→ **Problem details**
Every line of the data below is to be retyped exactly.

[Collection entries]
------------------------------------------------------------
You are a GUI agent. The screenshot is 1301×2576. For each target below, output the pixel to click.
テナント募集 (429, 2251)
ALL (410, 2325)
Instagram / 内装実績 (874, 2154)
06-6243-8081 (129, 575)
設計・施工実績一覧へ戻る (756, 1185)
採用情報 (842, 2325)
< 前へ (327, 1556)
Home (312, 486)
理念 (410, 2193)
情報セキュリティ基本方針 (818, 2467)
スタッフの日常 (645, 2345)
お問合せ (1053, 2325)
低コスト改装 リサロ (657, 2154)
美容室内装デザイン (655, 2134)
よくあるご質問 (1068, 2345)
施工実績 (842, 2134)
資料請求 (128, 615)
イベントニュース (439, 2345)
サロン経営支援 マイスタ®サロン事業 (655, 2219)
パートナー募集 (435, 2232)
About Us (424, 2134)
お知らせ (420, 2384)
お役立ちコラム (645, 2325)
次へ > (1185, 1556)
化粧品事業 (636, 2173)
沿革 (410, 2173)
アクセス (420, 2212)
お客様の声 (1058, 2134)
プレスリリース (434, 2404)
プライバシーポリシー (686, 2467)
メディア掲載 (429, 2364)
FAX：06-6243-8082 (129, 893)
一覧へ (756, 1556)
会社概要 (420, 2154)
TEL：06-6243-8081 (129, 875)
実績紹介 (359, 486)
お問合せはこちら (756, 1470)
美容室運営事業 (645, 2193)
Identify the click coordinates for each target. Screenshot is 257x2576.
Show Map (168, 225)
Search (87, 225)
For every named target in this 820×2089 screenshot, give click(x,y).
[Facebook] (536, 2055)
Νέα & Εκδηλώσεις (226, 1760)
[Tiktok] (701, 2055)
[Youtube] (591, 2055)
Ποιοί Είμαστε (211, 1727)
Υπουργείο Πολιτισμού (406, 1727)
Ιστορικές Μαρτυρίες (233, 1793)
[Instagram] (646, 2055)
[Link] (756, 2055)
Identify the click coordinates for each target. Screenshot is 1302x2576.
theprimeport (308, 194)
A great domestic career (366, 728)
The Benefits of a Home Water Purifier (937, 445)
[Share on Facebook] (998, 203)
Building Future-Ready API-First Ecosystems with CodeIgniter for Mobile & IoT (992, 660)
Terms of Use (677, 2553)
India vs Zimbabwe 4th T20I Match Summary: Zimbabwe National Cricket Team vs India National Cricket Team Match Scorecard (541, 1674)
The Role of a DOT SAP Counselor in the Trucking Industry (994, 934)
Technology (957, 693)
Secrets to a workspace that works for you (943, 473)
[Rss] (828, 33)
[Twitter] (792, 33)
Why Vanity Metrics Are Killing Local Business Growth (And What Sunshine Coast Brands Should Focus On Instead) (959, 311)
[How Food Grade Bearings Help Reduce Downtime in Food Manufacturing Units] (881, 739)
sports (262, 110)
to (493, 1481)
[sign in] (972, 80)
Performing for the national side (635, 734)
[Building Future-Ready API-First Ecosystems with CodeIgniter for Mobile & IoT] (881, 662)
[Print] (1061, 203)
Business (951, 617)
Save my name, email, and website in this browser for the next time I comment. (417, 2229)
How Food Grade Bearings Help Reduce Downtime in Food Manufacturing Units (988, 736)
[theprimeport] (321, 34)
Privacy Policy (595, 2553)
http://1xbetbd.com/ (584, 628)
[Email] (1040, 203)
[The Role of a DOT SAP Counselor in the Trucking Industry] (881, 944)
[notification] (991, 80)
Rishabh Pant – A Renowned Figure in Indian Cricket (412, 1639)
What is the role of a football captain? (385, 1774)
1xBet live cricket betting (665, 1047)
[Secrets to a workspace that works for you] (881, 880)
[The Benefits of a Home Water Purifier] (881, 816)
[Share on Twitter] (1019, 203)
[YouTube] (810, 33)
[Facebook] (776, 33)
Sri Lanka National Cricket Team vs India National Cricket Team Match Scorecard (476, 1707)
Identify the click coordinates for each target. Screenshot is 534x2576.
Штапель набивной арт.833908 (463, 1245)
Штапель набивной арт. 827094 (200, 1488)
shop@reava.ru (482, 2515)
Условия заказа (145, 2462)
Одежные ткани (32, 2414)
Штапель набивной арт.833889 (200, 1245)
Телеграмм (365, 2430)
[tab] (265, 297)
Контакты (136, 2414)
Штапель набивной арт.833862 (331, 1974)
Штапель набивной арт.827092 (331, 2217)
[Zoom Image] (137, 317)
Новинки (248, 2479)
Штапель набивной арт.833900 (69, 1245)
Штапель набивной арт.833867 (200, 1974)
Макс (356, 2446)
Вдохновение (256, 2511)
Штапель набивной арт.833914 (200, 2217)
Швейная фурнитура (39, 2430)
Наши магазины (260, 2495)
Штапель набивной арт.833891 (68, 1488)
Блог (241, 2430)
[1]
------------------------------------------------------------
→ **Answer section**
You are a GUI agent. The screenshot is 1301×2576. For each target below, output the pixel to click.
テナント募集 (429, 2251)
ALL (410, 2325)
Instagram / 内装実績 (874, 2154)
06-6243-8081 (129, 575)
設計・施工実績一覧へ戻る (756, 1185)
採用情報 (842, 2325)
< 前へ (327, 1556)
Home (312, 486)
理念 (410, 2193)
情報セキュリティ基本方針 (818, 2467)
スタッフの日常 (645, 2345)
お問合せ (1053, 2325)
低コスト改装 リサロ (657, 2154)
美容室内装デザイン (655, 2134)
よくあるご質問 (1068, 2345)
施工実績 (842, 2134)
資料請求 (128, 615)
イベントニュース (439, 2345)
サロン経営支援 マイスタ®サロン事業 (655, 2219)
パートナー募集 (435, 2232)
About Us (424, 2134)
お知らせ (420, 2384)
お役立ちコラム (645, 2325)
次へ > (1185, 1556)
化粧品事業 (636, 2173)
沿革 (410, 2173)
アクセス (420, 2212)
お客様の声 (1058, 2134)
プレスリリース (434, 2404)
プライバシーポリシー (686, 2467)
メディア掲載 (429, 2364)
FAX：06-6243-8082 (129, 893)
一覧へ (756, 1556)
会社概要 (420, 2154)
TEL：06-6243-8081 (129, 875)
実績紹介 (359, 486)
お問合せはこちら (756, 1470)
美容室運営事業 (645, 2193)
Identify the click coordinates for each target. Screenshot is 257x2576.
Show Map (168, 225)
Search (87, 225)
For every named target in this 820×2089 screenshot, give click(x,y).
[Facebook] (536, 2055)
Νέα & Εκδηλώσεις (226, 1760)
[Tiktok] (701, 2055)
[Youtube] (591, 2055)
Ποιοί Είμαστε (211, 1727)
Υπουργείο Πολιτισμού (406, 1727)
Ιστορικές Μαρτυρίες (233, 1793)
[Instagram] (646, 2055)
[Link] (756, 2055)
Identify the click coordinates for each target. Screenshot is 1302x2576.
theprimeport (308, 194)
A great domestic career (366, 728)
The Benefits of a Home Water Purifier (937, 445)
[Share on Facebook] (998, 203)
Building Future-Ready API-First Ecosystems with CodeIgniter for Mobile & IoT (992, 660)
Terms of Use (677, 2553)
India vs Zimbabwe 4th T20I Match Summary: Zimbabwe National Cricket Team vs India National Cricket Team Match Scorecard (541, 1674)
The Role of a DOT SAP Counselor in the Trucking Industry (994, 934)
Technology (957, 693)
Secrets to a workspace that works for you (943, 473)
[Rss] (828, 33)
[Twitter] (792, 33)
Why Vanity Metrics Are Killing Local Business Growth (And What Sunshine Coast Brands Should Focus On Instead) (959, 311)
[How Food Grade Bearings Help Reduce Downtime in Food Manufacturing Units] (881, 739)
sports (262, 110)
to (493, 1481)
[sign in] (972, 80)
Performing for the national side (635, 734)
[Building Future-Ready API-First Ecosystems with CodeIgniter for Mobile & IoT] (881, 662)
[Print] (1061, 203)
Business (951, 617)
Save my name, email, and website in this browser for the next time I comment. (417, 2229)
How Food Grade Bearings Help Reduce Downtime in Food Manufacturing Units (988, 736)
[theprimeport] (321, 34)
Privacy Policy (595, 2553)
http://1xbetbd.com/ (584, 628)
[Email] (1040, 203)
[The Role of a DOT SAP Counselor in the Trucking Industry] (881, 944)
[notification] (991, 80)
Rishabh Pant – A Renowned Figure in Indian Cricket (412, 1639)
What is the role of a football captain? (385, 1774)
1xBet live cricket betting (665, 1047)
[Secrets to a workspace that works for you] (881, 880)
[The Benefits of a Home Water Purifier] (881, 816)
[Share on Twitter] (1019, 203)
[YouTube] (810, 33)
[Facebook] (776, 33)
Sri Lanka National Cricket Team vs India National Cricket Team Match Scorecard (476, 1707)
Identify the click coordinates for each target. Screenshot is 534x2576.
Штапель набивной арт.833908 (463, 1245)
Штапель набивной арт. 827094 (200, 1488)
shop@reava.ru (482, 2515)
Условия заказа (145, 2462)
Одежные ткани (32, 2414)
Штапель набивной арт.833889 (200, 1245)
Телеграмм (365, 2430)
[tab] (265, 297)
Контакты (136, 2414)
Штапель набивной арт.833862 (331, 1974)
Штапель набивной арт.827092 (331, 2217)
[Zoom Image] (137, 317)
Новинки (248, 2479)
Штапель набивной арт.833900 (69, 1245)
Штапель набивной арт.833867 (200, 1974)
Макс (356, 2446)
Вдохновение (256, 2511)
Штапель набивной арт.833914 (200, 2217)
Швейная фурнитура (39, 2430)
Наши магазины (260, 2495)
Штапель набивной арт.833891 (68, 1488)
Блог (241, 2430)
[1]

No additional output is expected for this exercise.